Turizm sektörünün ülkemizde stratejik olarak konumlandırılması ve bu çerçevede sahiplenilmesi son derece önem taşımaktadır. Bilindiği üzere artık dünyanın gidişatı tek düze değildir. Her ülkede büyük terör olayları olabiliyor ve iletişim teknolojilerinin yaygın kullanımı ile bunun yankısı anında bütün dünyada duyulabiliyor. Bu da doğal olarak ilk turizm sektörünü etkiliyor. Bizim coğrafya ise bu açıdan tam da turizmin karakterine uygun olarak diken üzerinde bir coğrafya. Dolayısıyla biz daha çabuk etkileniyoruz. Bu açılardan turizm politikaları ve yönetimi çok dinamik olarak sürdürülmelidir. Örneğin turizmin hem tür olarak hem de pazar olarak çeşitlendirilmesi, hızlı ve mobil halde tutulması gerekir. Daralan bir pazarın alternatifi başka pazarları acilen devreye sokabilmektir. Aynı zamanda sağlık turizminde olduğu üzere kurumlar arası işbirliğini üst seviyede koordine edebilmektir.

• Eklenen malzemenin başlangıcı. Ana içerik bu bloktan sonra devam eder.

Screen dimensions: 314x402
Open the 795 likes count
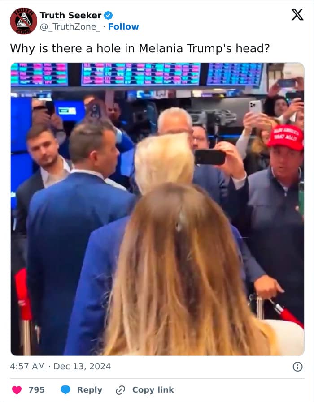[x=36, y=390]
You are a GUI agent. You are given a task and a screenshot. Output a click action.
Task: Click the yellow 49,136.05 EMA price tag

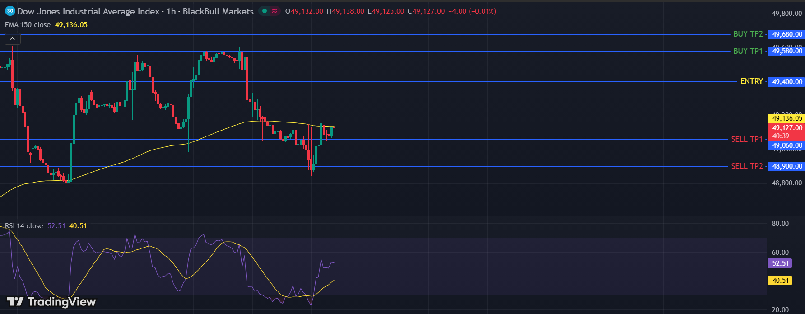tap(786, 118)
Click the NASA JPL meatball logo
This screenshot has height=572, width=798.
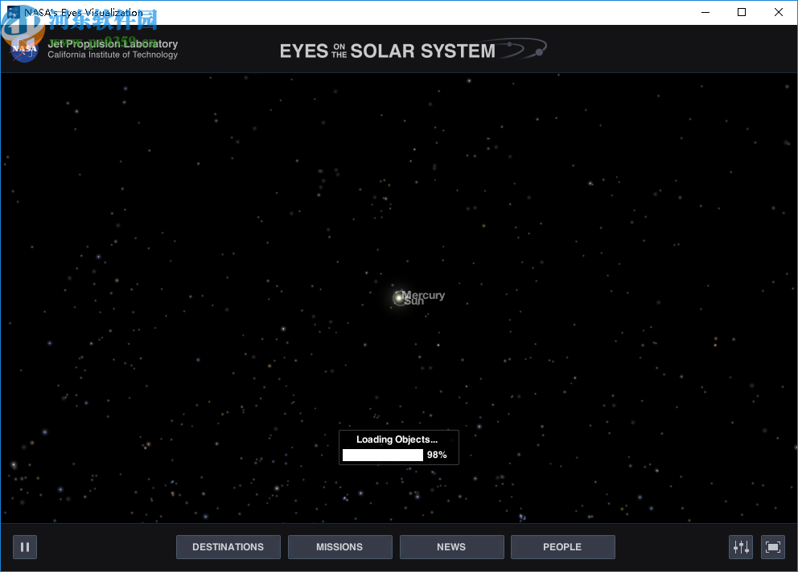coord(23,49)
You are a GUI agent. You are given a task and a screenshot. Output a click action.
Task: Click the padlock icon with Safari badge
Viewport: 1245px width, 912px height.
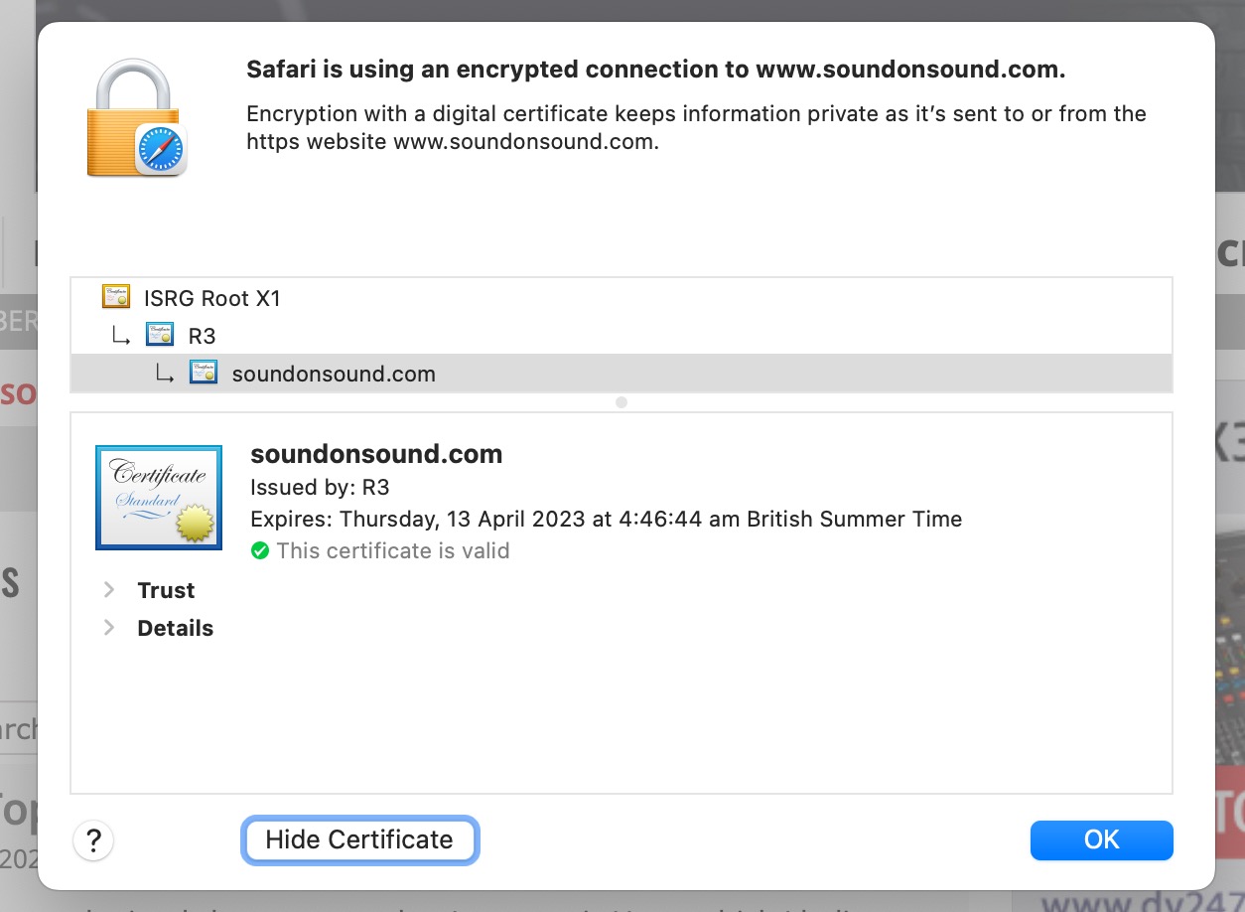point(136,118)
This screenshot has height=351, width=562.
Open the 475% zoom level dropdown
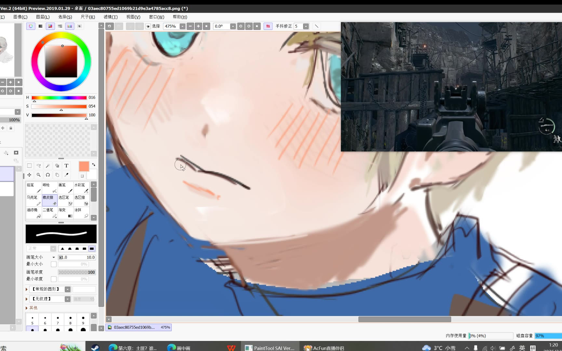pos(182,26)
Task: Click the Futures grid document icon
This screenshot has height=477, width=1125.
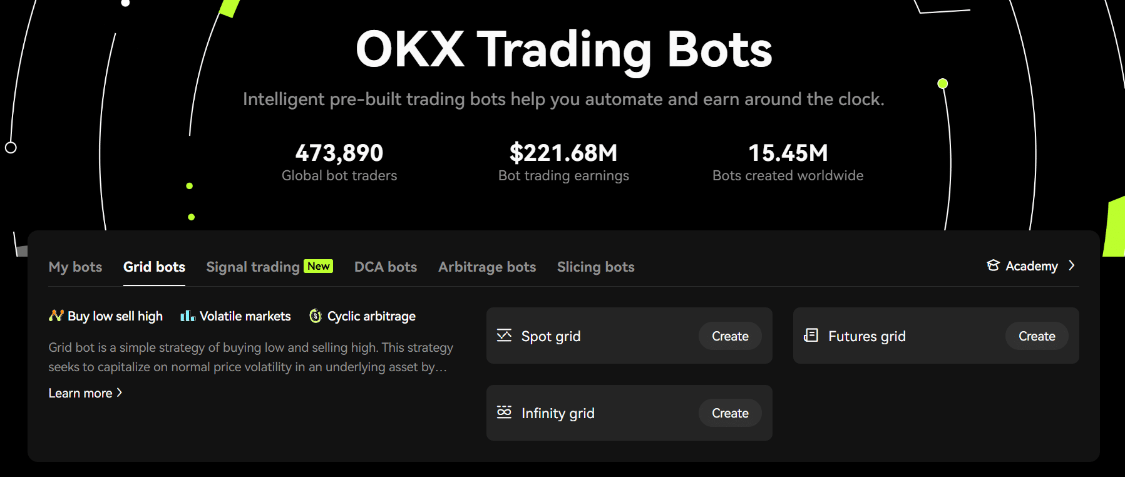Action: pyautogui.click(x=811, y=336)
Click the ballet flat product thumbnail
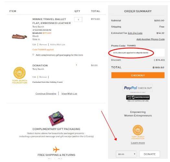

Bakanlık açısından Kültür ve Turizm şuralarını birlikte değerlendirdiğimizde şu sonuçlar ortaya çıkıyor;

  • Öncelikle; Bakanlığın isminde artık daraltıcı bir tartışma yaşanmayacaktır. Kültüre de turizme de isim olarak sahip çıkıyoruz mesajı verilmiştir.
  • Şuralar, Bakanlık yönetimine Bakanlığın her boyutu ile ilgili her türlü değişikliği yapmanın zeminini, bilgisini ve hakkını vermektedir. Artık yapısal operasyonlar yapmamak için hiç bir gerekçe yoktur.
  • Şura’nın ev sahipliğini Cumhurbaşkanının yapmasının anlamı; devlet en üst düzeyde Şura’ya ve onun kararlarına sahip çıkacağı şeklindedir. Bu da uygulama açısından son derece önem taşır.
  • Kültür ve Turizm Bakanı Prof. Dr. Numan Kurtulmuş, bu bilgi üretiminin getirdiği zengin ortam sayesinde Bakanlıkta her türlü yapısal ve içerik genişliği operasyonları yapabilecektir. Önemli olan Bakanlığın hem mali olarak hem de muhteva ve yapısal açıdan güçlü bir konuma getirilmesidir.